Up and coming platforms like OnlyFans operate in a similar way to this; it creates a blurred morality of pornography in general, and leaves women questioning whether they should support it or be against it - after all, shouldn’t we champion female autonomy?
Semantic differences become increasingly paramount when we begin to discuss the topic of sex work: being ‘Anti-Pornography’ is not equal to being ‘Anti-Empowerment’, and this is a careful distinction that does need to be illuminated. In our growing age of female sexual liberation we do not shy away from supporting one another in feeling assured and confident in sexuality, and there has certainly been a shift in rhetoric towards embracing sex as a non-taboo act, and instead as a natural part of our lives. But this sexual liberation cannot be aligned with the further expansion of the pornographic world. It is a paradoxical notion in itself to promote the female body as a commodity whilst championing the rights of sexual autonomy - where is the autonomy in being constrained in a centuries long patriarchal construction about female sexual identity, and within a recurring idea of sexual gratification being a woman’s sole purpose?

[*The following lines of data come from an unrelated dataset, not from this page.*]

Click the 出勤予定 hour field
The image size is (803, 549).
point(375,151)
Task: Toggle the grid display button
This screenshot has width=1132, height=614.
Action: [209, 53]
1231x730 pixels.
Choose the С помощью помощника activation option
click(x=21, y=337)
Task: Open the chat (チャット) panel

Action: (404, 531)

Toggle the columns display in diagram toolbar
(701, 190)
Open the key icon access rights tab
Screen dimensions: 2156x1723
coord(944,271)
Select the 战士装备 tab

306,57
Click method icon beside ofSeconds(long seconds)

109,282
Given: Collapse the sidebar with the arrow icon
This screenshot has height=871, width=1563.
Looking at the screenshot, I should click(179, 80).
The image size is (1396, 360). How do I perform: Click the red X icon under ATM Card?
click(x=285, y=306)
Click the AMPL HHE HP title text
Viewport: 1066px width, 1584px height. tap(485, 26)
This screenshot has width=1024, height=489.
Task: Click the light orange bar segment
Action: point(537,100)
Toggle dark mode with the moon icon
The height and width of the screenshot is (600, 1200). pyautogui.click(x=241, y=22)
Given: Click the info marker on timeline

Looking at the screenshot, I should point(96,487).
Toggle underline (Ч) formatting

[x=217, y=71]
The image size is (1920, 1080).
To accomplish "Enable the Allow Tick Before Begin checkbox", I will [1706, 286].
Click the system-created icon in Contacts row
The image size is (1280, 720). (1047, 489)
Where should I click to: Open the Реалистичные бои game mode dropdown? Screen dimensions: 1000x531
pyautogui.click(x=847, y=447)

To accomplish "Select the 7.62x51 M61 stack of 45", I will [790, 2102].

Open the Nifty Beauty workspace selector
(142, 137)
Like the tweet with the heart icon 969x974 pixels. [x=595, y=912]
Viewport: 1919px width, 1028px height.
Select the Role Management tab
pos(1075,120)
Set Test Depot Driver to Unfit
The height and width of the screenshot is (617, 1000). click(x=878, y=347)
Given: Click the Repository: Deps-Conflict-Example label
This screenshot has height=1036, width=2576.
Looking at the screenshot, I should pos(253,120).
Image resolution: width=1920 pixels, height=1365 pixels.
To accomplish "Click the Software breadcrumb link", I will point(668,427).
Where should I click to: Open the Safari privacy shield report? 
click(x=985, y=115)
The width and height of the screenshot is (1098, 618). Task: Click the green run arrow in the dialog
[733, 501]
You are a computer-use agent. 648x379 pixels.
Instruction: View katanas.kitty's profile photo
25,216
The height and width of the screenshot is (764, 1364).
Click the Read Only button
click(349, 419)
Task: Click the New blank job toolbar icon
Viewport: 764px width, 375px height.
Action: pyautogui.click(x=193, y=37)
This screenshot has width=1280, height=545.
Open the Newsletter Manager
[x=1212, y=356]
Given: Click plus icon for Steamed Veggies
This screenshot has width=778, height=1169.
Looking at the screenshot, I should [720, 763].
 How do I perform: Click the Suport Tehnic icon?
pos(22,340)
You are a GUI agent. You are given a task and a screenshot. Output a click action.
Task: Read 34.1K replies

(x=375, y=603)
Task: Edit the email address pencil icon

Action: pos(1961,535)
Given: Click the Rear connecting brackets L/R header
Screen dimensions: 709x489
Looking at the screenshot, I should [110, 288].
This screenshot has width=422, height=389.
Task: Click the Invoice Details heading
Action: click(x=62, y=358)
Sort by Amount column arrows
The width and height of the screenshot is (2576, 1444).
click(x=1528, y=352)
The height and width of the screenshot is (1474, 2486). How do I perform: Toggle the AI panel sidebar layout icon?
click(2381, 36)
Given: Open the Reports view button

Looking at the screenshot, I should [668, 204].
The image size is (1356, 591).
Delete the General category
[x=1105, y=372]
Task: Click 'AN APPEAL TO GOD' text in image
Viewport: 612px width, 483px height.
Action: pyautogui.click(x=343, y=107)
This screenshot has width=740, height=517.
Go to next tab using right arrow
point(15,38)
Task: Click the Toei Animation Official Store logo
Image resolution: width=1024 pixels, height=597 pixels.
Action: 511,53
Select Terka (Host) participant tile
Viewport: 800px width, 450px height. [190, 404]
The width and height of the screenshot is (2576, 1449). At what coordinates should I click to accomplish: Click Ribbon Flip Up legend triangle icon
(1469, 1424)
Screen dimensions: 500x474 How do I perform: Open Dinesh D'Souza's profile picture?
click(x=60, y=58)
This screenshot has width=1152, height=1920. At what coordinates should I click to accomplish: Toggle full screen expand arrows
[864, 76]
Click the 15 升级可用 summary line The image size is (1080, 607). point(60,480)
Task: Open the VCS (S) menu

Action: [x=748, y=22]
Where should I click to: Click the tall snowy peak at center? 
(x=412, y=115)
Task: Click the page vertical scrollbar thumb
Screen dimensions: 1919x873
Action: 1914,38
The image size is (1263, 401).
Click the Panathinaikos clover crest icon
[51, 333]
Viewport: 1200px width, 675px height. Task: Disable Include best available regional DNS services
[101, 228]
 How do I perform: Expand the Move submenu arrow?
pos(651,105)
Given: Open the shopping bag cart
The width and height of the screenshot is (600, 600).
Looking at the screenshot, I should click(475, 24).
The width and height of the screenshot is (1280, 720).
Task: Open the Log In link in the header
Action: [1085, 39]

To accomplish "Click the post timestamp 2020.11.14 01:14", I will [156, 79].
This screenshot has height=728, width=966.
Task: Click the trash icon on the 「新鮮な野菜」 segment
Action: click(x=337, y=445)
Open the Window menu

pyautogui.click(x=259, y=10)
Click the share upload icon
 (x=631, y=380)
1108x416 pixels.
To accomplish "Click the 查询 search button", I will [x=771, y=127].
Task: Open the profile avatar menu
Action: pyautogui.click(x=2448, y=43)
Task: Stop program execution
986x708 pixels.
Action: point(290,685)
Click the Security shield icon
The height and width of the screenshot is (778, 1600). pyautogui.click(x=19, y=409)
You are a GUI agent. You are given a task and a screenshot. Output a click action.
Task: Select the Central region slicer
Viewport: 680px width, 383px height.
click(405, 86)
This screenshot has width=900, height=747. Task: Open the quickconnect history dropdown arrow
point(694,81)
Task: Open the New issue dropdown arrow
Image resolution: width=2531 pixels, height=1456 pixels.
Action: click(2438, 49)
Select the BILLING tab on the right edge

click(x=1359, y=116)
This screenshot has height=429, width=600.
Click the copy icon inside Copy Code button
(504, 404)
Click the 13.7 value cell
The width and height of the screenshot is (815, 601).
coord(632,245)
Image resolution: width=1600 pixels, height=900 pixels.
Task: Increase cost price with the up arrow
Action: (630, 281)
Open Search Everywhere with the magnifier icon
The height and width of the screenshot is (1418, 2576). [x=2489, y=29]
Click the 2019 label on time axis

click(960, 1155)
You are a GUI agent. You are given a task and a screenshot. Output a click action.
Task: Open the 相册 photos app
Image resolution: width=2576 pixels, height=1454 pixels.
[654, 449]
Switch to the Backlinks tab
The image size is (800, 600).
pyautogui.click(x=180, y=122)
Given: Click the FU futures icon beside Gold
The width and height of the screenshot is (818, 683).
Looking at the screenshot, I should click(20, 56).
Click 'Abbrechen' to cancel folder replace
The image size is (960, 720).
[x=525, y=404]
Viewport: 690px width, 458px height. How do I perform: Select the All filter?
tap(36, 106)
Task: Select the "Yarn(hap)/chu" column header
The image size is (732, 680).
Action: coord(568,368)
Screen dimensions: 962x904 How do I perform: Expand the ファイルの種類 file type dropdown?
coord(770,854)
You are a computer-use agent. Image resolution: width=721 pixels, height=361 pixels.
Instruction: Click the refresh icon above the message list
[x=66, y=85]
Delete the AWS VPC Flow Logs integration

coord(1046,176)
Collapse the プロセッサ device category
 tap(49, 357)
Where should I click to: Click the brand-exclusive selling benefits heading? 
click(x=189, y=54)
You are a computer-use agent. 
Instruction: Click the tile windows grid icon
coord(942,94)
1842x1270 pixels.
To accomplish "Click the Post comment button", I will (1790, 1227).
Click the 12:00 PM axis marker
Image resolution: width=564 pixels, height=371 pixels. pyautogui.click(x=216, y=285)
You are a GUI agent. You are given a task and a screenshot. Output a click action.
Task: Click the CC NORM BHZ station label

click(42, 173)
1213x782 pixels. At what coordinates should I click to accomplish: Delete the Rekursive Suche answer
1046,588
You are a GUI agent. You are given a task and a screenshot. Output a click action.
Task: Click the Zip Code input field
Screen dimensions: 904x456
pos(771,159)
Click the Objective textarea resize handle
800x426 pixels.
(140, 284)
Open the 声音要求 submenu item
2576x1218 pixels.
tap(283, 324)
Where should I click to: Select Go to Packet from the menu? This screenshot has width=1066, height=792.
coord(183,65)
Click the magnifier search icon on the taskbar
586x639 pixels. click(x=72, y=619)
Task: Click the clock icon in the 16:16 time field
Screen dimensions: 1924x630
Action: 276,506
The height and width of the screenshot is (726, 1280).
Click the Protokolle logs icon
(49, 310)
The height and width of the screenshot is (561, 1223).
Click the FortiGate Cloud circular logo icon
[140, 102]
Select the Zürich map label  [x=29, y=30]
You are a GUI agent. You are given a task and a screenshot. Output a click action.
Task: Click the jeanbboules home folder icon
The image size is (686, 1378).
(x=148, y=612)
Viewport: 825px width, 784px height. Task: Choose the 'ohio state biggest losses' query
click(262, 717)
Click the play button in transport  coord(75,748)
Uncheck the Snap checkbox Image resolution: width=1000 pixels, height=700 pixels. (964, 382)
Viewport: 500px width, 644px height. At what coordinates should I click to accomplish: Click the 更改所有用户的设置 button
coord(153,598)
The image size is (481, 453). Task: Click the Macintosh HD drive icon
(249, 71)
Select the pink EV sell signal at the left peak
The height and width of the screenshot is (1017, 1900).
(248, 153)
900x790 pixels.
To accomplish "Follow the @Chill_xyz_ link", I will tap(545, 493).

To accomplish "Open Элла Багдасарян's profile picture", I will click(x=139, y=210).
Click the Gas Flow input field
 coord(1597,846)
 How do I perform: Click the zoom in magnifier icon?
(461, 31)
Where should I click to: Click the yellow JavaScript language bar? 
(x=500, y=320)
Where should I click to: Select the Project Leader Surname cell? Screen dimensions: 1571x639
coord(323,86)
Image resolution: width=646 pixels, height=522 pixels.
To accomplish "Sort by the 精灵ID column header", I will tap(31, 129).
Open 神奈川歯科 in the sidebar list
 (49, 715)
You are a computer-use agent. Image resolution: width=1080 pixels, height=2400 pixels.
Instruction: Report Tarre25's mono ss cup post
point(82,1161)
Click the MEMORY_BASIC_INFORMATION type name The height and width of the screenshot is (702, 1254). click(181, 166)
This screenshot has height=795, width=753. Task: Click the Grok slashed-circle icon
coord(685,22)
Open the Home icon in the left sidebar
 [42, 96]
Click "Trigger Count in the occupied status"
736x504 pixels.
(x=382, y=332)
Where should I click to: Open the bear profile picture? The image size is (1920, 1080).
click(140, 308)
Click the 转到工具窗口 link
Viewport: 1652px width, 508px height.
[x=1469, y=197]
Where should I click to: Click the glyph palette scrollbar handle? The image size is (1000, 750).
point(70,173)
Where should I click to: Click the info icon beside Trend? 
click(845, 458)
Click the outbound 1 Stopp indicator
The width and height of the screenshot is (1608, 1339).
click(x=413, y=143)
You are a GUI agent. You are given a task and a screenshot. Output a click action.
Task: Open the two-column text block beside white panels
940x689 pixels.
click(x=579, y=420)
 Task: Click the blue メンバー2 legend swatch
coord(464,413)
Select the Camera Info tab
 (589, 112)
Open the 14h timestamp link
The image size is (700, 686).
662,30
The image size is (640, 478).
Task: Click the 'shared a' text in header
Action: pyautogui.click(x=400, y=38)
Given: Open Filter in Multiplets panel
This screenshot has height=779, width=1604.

Empowerment lies in spheres far away from ‘Pornhub’ and ‘OnlyFans’, it cannot be bred in an environment that permits unyielding violence and power imbalance, but it could be discovered when a relationship, for example, is not tainted with that constant lingering question of “Does my partner think pornstars are more attractive than me?”.
If we want to actually make productive steps in crafting a somewhat equitable society, the false face of empowerment (which is really just pornography) needs to be deconstructed, and whilst it is not an easy task, shows like The Idol must be halted, which will in turn stop perpetuating the contempt of real life misogynists like Andrew Tate and his army of temperamental boys. Although, this is arguably a small step in reducing the modern day sexism which leaves women embracing the world of sex work or on the other hand, subconsciously omitting pornography within their creative works. Ultimately, a patriarchal trap has been moulded, a construct which is ready to be destroyed; women can no longer take the place of a mirror in which men can project their desires; desires of sex, empowerment or ‘being one of the good ones’.